The Long Daylight – by Jo Gardiner

2015. December. Diamond Beach.

That Christmas, I travelled north from the Blue Labyrinth up through the dairy country east of the Barrington Tops and turned into Failford Road where great smooth-barked apple gums gathered amber light into their limbs.

As I crested the last rise before the small town of Diamond Beach, a snatch of violet sea appeared. That night, I remembered its colour as I rode the steady thump of surf into sleep.

On that first morning, before I met my three brothers and sister, magpies gathered on the open grassland before the dunes in front of the cabin and poured light from their throats. The whipbird whistled up the sun.

Fully fledged, first light
appears – swoops out from night and
conjures up a world.

                                                                                              A discarded eggshell cupped the night’s rain. On the wing, glossy black cockatoos recited their latest protest song; a green whip snake nudged a red berry across the road.

A white-bellied sea eagle floated past the deck where I ate breakfast. He sat poised at the top of a dead tree staring out to sea and dreaming perhaps of fields of fish and the riffs that would bear him aloft along the shore that day.

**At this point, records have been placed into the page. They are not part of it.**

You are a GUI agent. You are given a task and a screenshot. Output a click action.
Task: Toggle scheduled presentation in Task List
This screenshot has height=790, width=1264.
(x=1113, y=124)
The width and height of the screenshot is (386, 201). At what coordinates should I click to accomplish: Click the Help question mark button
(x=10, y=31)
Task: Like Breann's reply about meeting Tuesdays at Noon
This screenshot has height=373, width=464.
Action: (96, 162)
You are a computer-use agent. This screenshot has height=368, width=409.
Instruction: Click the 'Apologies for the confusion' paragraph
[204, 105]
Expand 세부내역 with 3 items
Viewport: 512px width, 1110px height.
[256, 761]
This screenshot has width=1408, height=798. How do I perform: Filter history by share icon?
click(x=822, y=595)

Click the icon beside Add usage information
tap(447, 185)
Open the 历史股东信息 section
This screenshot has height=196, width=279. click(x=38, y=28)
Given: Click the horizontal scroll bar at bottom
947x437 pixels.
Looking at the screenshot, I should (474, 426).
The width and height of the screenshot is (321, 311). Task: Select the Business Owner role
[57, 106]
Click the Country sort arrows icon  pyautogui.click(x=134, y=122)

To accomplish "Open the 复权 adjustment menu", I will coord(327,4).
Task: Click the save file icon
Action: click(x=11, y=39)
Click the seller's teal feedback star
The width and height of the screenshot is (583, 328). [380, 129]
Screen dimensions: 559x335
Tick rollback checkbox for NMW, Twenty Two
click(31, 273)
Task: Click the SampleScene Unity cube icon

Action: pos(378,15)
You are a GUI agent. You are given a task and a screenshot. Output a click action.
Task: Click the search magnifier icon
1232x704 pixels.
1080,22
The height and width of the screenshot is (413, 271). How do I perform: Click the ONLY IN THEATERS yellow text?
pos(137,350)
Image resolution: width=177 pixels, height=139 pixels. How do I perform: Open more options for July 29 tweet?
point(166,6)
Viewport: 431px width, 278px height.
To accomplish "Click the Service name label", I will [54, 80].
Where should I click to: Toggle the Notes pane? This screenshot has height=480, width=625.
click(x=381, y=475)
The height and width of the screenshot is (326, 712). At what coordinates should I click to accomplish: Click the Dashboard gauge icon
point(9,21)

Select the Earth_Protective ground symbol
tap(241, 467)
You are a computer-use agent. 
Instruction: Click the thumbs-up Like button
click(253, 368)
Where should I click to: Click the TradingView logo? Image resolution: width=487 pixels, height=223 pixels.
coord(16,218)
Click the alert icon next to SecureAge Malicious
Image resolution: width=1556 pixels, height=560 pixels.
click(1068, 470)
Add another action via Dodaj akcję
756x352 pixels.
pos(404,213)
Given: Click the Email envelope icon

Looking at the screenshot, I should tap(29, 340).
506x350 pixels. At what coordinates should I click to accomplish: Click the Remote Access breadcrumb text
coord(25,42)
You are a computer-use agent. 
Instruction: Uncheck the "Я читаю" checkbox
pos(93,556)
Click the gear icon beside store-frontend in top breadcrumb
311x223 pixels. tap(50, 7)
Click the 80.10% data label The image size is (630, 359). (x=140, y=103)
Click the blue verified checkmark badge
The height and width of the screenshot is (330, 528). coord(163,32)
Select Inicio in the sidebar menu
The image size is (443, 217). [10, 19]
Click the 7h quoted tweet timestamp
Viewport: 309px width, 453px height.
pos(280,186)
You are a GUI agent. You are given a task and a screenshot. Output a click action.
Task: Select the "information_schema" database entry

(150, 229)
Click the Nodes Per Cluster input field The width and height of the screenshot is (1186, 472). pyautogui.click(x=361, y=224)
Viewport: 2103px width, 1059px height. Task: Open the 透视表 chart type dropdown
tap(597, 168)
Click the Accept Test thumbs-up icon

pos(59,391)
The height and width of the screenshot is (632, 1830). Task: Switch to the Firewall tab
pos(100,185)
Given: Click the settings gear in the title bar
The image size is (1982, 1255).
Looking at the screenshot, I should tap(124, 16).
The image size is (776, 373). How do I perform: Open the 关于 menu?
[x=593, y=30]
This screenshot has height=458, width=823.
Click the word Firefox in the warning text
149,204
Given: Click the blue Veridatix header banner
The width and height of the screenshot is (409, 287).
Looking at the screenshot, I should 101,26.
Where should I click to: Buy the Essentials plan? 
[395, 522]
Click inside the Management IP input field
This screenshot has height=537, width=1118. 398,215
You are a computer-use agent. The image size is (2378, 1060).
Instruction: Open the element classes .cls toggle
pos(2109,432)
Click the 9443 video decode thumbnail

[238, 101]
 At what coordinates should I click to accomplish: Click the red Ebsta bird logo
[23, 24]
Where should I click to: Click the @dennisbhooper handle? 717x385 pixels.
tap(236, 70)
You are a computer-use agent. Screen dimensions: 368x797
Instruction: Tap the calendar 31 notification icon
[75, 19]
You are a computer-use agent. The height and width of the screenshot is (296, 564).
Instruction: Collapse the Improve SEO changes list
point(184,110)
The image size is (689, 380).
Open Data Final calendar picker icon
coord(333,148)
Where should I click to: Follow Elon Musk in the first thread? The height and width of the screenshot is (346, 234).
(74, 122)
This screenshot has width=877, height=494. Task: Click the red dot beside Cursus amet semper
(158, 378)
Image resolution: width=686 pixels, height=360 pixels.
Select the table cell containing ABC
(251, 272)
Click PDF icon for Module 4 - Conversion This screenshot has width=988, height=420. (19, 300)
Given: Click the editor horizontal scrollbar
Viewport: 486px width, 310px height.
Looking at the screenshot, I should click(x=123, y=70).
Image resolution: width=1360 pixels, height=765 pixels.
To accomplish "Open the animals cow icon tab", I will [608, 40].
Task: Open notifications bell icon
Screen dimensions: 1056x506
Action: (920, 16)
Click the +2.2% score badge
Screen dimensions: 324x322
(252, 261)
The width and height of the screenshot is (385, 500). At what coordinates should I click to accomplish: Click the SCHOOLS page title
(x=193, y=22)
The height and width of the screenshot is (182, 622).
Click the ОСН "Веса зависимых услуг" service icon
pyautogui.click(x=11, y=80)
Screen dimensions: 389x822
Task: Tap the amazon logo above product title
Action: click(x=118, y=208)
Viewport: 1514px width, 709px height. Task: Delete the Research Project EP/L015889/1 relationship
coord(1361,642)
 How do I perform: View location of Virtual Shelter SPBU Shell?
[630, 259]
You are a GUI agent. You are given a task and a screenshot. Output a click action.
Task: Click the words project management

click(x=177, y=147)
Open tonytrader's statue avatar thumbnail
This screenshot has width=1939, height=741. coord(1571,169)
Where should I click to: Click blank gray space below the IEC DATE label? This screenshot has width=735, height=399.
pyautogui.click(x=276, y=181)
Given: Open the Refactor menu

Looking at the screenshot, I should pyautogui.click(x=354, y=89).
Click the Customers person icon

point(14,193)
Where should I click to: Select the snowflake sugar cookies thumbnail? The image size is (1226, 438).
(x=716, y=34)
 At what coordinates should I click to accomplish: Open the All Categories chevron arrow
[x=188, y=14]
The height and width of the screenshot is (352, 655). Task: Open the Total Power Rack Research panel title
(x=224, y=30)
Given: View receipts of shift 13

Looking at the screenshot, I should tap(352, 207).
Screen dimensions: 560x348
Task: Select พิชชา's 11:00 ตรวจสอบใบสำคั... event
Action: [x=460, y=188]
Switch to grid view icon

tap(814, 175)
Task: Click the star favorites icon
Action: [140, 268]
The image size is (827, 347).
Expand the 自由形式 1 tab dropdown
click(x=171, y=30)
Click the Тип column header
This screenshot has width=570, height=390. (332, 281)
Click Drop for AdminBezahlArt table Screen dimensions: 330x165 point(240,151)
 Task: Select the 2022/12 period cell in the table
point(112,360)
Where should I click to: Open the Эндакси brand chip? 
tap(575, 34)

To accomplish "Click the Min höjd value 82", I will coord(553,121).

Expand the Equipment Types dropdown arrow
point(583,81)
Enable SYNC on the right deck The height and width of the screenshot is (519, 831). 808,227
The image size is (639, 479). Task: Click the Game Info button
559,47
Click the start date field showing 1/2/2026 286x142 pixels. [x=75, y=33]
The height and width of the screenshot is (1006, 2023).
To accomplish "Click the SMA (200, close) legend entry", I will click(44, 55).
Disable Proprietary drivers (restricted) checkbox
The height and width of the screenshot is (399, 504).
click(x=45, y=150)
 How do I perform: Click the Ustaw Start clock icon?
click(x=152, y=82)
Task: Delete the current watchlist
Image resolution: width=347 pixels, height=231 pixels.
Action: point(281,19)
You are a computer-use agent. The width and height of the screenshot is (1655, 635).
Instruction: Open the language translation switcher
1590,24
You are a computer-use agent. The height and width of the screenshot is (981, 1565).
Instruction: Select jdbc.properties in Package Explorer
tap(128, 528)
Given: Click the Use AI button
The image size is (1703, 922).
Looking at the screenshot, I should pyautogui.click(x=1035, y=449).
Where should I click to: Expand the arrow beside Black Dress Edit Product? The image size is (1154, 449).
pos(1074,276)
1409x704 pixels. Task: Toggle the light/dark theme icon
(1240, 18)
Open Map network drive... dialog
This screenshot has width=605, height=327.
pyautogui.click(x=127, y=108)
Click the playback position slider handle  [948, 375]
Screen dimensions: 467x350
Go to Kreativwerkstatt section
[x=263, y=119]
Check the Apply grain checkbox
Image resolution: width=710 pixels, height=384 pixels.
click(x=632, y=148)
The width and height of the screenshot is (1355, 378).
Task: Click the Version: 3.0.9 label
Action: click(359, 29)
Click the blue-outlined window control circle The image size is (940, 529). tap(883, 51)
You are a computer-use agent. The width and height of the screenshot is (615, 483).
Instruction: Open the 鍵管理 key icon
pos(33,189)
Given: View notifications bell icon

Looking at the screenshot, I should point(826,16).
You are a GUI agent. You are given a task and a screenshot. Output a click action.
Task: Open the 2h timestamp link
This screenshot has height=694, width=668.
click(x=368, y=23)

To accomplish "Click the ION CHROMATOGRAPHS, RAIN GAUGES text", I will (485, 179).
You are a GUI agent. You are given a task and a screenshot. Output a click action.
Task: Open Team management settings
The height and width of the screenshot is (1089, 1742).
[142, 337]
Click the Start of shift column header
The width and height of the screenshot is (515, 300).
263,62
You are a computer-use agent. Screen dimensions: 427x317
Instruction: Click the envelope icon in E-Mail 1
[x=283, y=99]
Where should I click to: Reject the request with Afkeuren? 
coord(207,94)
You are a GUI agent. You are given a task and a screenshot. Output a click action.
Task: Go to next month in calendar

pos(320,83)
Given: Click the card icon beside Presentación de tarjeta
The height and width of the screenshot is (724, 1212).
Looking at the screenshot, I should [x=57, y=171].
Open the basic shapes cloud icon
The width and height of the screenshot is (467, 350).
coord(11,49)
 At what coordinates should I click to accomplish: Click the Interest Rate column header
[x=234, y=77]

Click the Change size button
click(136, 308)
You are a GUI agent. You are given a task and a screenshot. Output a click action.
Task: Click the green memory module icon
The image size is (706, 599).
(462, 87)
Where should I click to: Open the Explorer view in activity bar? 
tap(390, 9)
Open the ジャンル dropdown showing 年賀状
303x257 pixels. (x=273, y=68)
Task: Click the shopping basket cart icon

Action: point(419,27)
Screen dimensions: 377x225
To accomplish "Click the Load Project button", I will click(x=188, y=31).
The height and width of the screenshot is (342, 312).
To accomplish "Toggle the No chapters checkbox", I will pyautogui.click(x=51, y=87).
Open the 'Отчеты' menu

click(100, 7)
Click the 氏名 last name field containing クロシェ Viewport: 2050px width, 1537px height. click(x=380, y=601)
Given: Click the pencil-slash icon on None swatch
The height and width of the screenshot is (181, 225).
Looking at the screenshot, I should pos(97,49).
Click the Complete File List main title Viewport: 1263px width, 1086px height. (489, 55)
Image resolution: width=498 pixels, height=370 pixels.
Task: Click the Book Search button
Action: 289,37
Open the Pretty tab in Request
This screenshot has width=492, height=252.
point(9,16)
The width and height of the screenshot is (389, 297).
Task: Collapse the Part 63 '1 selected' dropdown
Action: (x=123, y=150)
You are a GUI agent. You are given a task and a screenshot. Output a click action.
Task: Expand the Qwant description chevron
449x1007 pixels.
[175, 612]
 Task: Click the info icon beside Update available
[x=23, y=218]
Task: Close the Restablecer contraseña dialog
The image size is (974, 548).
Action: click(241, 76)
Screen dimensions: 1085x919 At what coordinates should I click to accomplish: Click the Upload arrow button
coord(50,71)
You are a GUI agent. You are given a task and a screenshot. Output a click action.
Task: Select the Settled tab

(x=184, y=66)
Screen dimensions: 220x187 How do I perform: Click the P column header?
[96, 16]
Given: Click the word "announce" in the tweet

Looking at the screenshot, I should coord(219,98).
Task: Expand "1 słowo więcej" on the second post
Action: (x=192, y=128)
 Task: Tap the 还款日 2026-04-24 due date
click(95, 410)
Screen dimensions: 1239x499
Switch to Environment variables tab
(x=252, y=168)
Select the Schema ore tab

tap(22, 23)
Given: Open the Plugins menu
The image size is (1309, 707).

I liked having nothing to do but sit there with a cup of smoky tea, facing the ocean, tucked inside sand dunes, and watching. The beating heart of the bird world was always close there by the sea. Because of the transient and giddy fluency of their song, all other words were rendered spare.


2016. December. Tamworth.

It’s a year later when I drive from the Blue Labyrinth through the gardens of stone, across Pandora’s Pass onto the Liverpool Plains where Angus drift their black velvet on pale grass. Under a dreamy sky, corn-silk rustles, and cotton spreads all over Windy Station.

With its attendant
wolves, winter comes over the
river to reach us.

                                                                                          We’ve all come to be with you for Christmas, the illness which emerged in spring having bloomed in your brain now. Above the lavender New England hills, Venus watches chairs gather around the long table in your garden on the broad-leaved lawn near the pool. Your velvety roses are close, the heavy feast of midsummer’s laid out beneath the plush robinia mop tops.

I feed you figs and Bailey’s ice-cream; a glass jumps from your grasp and shatters rosy wine. The rain comes just then, and we all rush to gather you in.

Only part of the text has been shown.